7. The simple science of soap

Why We Use Soap by Life With More Babies

This Early Years science experiment:

Simple science concepts are all around us, even in daily routines like hand-washing. This easy science experiment demonstrates the cleaning power of soap and offers children a better understanding of why it’s so important. Place milk in a shallow dish, a few centimetres deep. Add a few splotches of fine glitter – you can use many colours or just one or two. Using a toothpick with soap on it, place the soap in the middle of the glitter and, like magic, the “germs” (the glitter) will disperse! This experiment demonstrates how soap cleans the germs from our hands.

What you need:

  • Milk
  • A shallow dish
  • Fine glitter
  • Toothpicks
  • Soap

A box of baking soda with a bottle of vinegar.

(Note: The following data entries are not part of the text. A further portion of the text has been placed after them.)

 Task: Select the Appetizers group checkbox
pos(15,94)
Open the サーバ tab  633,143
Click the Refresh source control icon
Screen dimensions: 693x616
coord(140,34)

8. Discover a disco - a fun way to explore a chemical reaction

Dancing Worm Activity by Living Life And Learning

This simple science activity:

You’ll need a glass of warm tap water with three tbsp baking soda stirred in - this is your worm disco. You’ll also need a glass of white vinegar, gummy worms, and utensils like an empty glass, a spoon for stirring, and a knife or scissors. Carefully chop the gummy worms and add them to your glass of warm water with bicarb and stir again, then leave it to rest for 15 minutes.

After the allotted time, ask the first little scientist to take a gumy worm from the water and drop it into the glass of vinegar – there will be a dramatic pause before they start to dance around.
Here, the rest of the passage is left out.